Record extracts

+ + + +

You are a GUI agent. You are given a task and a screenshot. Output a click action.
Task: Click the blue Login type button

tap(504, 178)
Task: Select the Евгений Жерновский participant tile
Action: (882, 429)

+ + + +

The records above are to be given again in full, word for word.

You are a GUI agent. You are given a task and a screenshot. Output a click action.
Task: Click the blue Login type button

tap(504, 178)
Task: Select the Евгений Жерновский participant tile
Action: (882, 429)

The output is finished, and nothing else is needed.